Jack narrowed his eyes. “It’s not like that.”
“What? How is it not like that?”
While he might run a sex-centric company with his sister, he didn’t want to dive into the finer details of his sex arrangement with Michelle. So he deflected. “That event will be crawling with photogs. She’s a prominent psychologist. I sell dildos. I should do my best to keep her out of the limelight.”
Casey laughed, then tossed him the ball. “Well, when you put it like that, you are kind of Captain of the Dildos.”
He caught it easily in one hand. “And you’re Queen of the Dongs.”
“I wear that title with pride,” she said. “So when do I get to meet the Princess of the Weiner Dealer?”
Jack cracked up, a deep, rumbling belly laugh. After his shoulders stopped shaking, he threw a question back at his sister. “Why are you so focused on my love life?”
She shot him a look, like he was crazy for asking. “Because I don’t want you to wind up like Mom and Dad,” she said, as if the answer were obvious, and when she phrased it that way, it was. “The last four years when you were already in college and I was still home were the worst. Dinners were painful. I’m just glad you were in school nearby.”
Their parents had met in college, married soon after, and then proceeded to drift apart for the next twenty-one years they were together. He swore they kept a calendar and marked with an X each day until they neared Casey’s high school graduation. Bitter, snippy, unhappy people, they simply didn’t want to be together anymore, but they clearly felt it was their duty to do so until they got Casey out the door. Jack had tried to come home on weekends as often as he could, to rescue Casey, take her to the movies, attend her swim meets, help her with homework and then college apps. As soon as graduation came, their dad walked out the door happily swinging his suitcase, and their mom threw a party.
Never had two people been so excited to sign dissolution of marriage papers.
“I’m glad I was nearby too. And I’d rather not end up like them either, but I think we’re safe in that regard, seeing as I have no plans to get married, or get serious, or anything like that.”

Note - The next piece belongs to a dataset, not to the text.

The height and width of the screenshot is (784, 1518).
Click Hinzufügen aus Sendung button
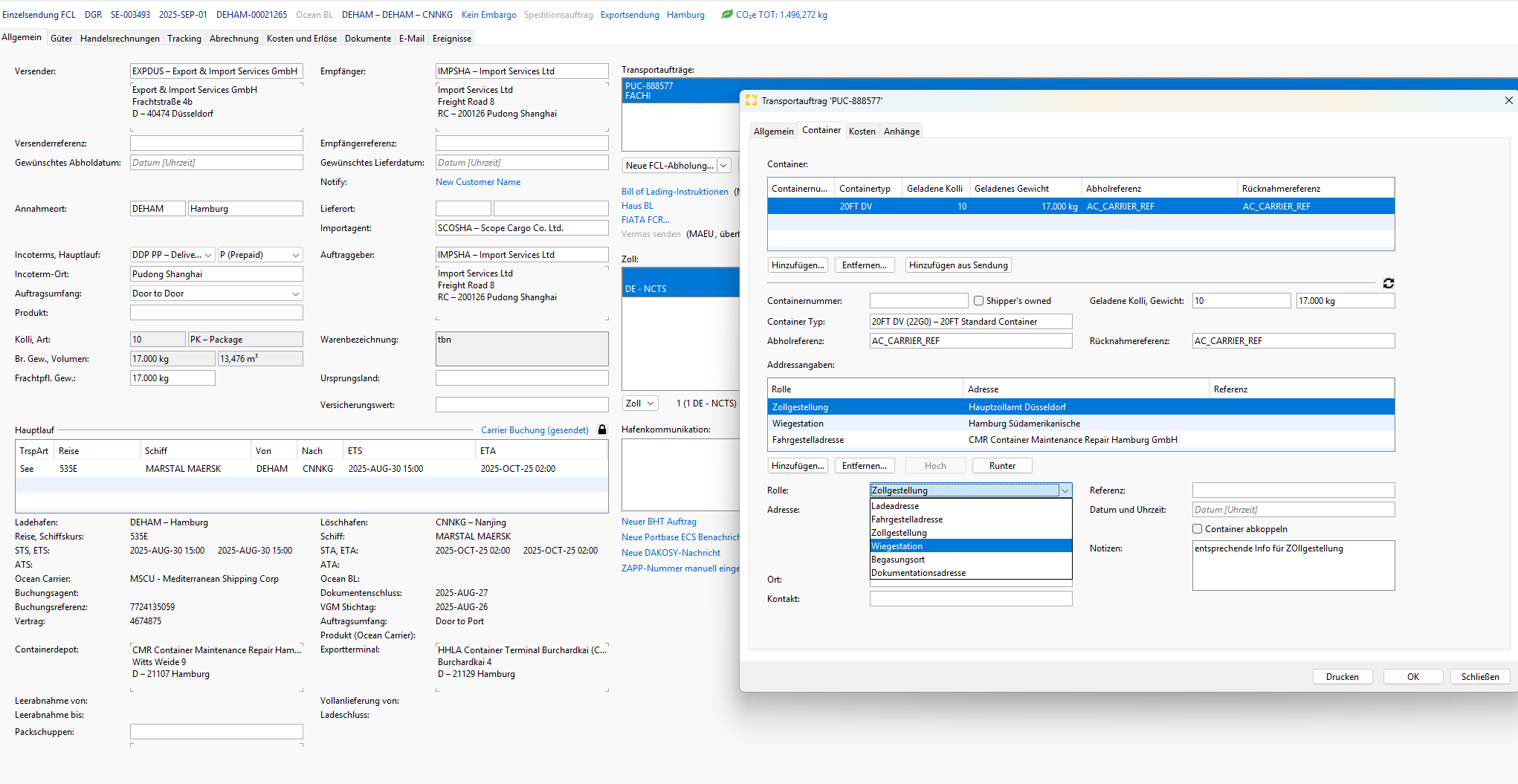coord(958,265)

She rolled her eyes, huffing at him. “You’re already too far gone.”
“What do you mean?”
“You just said you didn’t want to fuck this up. She’s not just someone you’re dating. She’s someone you care deeply about.”
He didn’t want his sister’s observation to register, even though somewhere inside, it resonated, hitting a part of him he’d thought was broken irreparably. Michelle awakened feelings in him he’d thought were missing from his very DNA. Her vulnerability, her strength, her humor, and most of all, her openness with him on everything floored him, and had worked its way into his heart, that stupid organ that barely worked. He didn’t know how to handle all he felt for her—but his desire for her went much deeper than the physical.
“And that’s another reason why you should do the story with my friend,” Casey added. He arched an eyebrow in question. “The one at the New York Press. I mentioned it before. It would be good for you.”